本文 ▸

━━━━━━━━━━

岐阜県に出された大雨特別警報から1週間が経ちました。高山や下呂といった観光地にも大雨が降りました。新型コロナウイルスで大きなダメージを受けた観光産業にとって、ダブルパンチだと岐阜県の古田知事は話します。

GoToキャンペーンを目前に控えて、感染拡大の観点から反対する声も聞かれます。翻弄される下呂の温泉旅館を取材しました。


 飛騨川沿いに建つ温泉旅館「小川屋」。1948年創業、客室数120の大規模老舗旅館です。2年前に客室や温泉施設をリニューアルしました。

小川屋の外山総支配人:
「恐れ入りますが、検温だけお願いいたします。緑が付きましたので、結構です」

 7月8日に岐阜県に大雨特別警報が出されてから一週間。その後も断続的に降る雨を警戒しながら、各地で復旧作業が続いています。

岐阜を代表する温泉街・下呂も大雨に見舞われましたが、幸い温泉街に目立った被害はありませんでした。

国が旅行代金の一部を負担するGoToキャンペーンを目前に控えた豪雨被害。15日午後、下呂市小坂町の災害現場を視察した岐阜県の古田知事は…。

古田岐阜県知事:
「コロナの問題で苦労しているわけですけれども、いよいよ観光についても積極的に打って出ようかという矢先にこの集中豪雨ですから。観光というものを、もう1回どういう戦略で再構築していくかというのを、一緒になって議論していきたいと思います」

観光の街、下呂を襲ったダブルパンチ。小川屋でも…。案内してもらったのは、個室露天風呂付きのスイートルーム。源泉かけ流しとあって人気の高い部屋ですが、大雨を理由に15日の予約はキャンセルになりました。

外山総支配人:
「下呂市というのはかなり縦に長いですからね。我々の位置している所の下呂温泉には何もなかったんですけれど、お客さまは心配ですからね、問い合わせがかなり殺到して。(コロナの後)稼働率が7割くらいは戻っていたんですね。それが半分以下になりました」

戻りつつあった客足。小川屋ではGoToキャンペーンで弾みがつくと期待していた矢先の豪雨でした。さらに…。

━━━━━━━━━━

課題項目 ▸
下呂の温泉旅館の苦境を伝える本文を、最後の文の直後から引き取り、続きを書いてください。 ここから先の資料は、本文とは関係のない別の資料です。

提供資料 ▸
━━━━━━━━━━

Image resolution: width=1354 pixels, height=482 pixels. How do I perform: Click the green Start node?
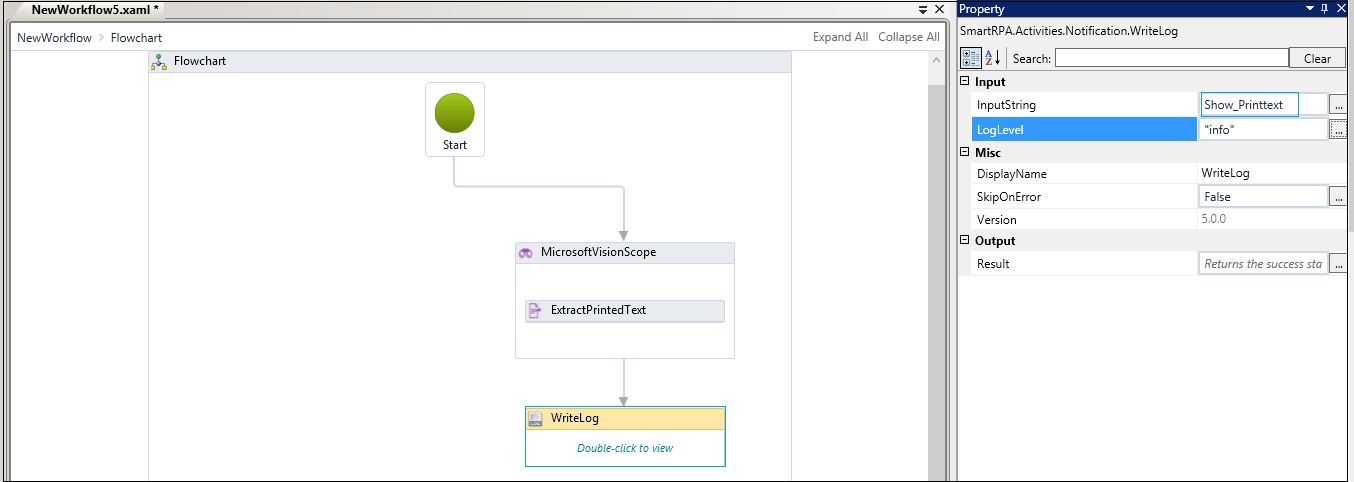(x=454, y=114)
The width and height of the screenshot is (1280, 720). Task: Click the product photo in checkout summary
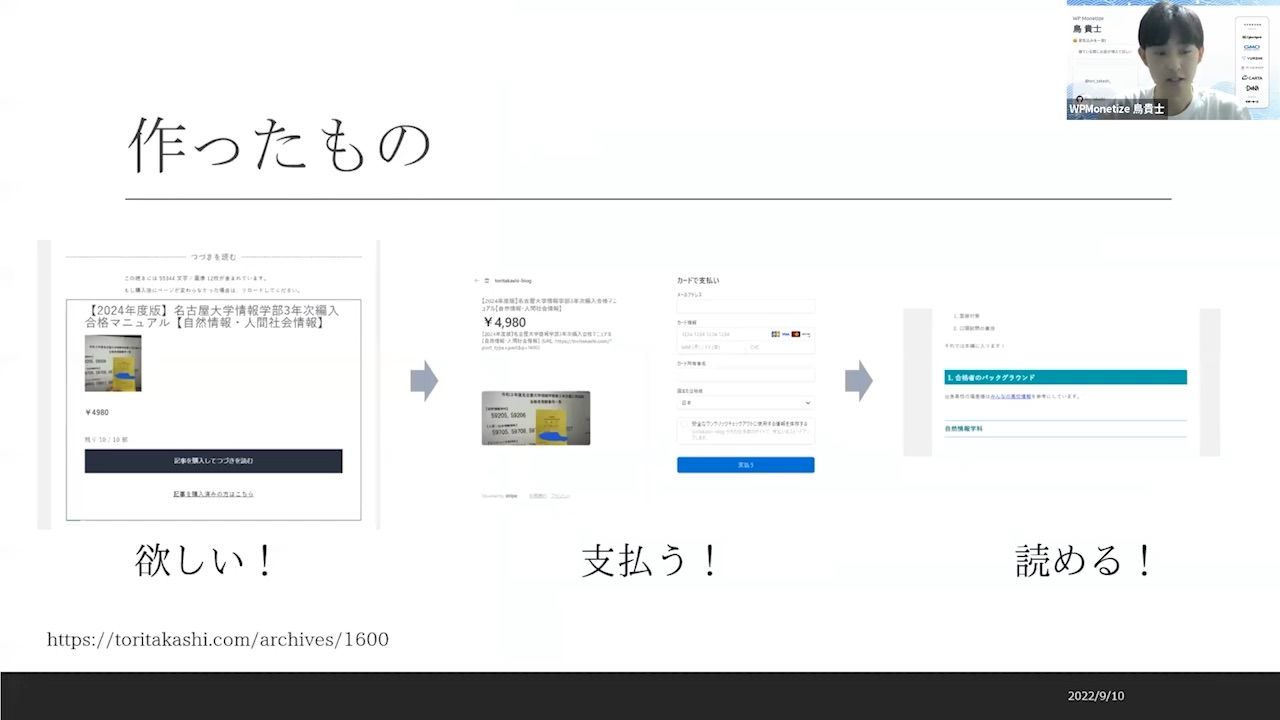click(535, 418)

━━━━━━━━━━

解答例 ▸
吉村大阪府知事:
「僕は全国的なGoToキャンペーンは今やるべきではないと思っています」

 大阪府の吉村知事が東京都の感染拡大などを背景に、GoToキャンペーンを全国的に実施することに意義を唱え、同様の意見が全国の一部の知事からも上がりました。

15日の国会では…。

国民民主党の馬渕議員:
「その状況であれば、このGoToキャンペーン、実施すべきじゃないということなんです」

西村経済再生担当大臣:
「各県の知事からいろんな声が来ていること。国民の感情・心情にもしっかりと寄り添いながらですね、国交省において今、検討が進められている」

感染拡大の不安払しょくがどこまでできるのかが焦点となっています。政府が予定通り22日から実施するとしているGoToキャンペーン。

外山総支配人:
「正直な話、すごく期待してます。いろいろ言われてますけど、かといって『じゃあいつなの?』といったところで、年間通して8月が1番稼働率が高いんですね。8月が今の状態で入っていけば、これはもたない」

経営に計り知れないダメージを与えたコロナウイルス。東京での感染拡大を心配しつつも、8月の稼働率を上げて少しでも経営を立て直したいと旅館では考えています。

Q.全国的にGoToキャンペーンを進めるのはどうかという声もありますが?

外山総支配人:
「普通に考えればそうでしょうけど。われわれ経営者とすれば『そうですね。じゃあ来ないでください』と普通は言いたいですけど、ただ経営上それはもたないんです」

 コロナウイルスによって直面した旅館の危機。そして、岐阜県内の各地に爪痕を残す豪雨被害。岐阜の温泉街・下呂は2つの苦難に翻弄されています。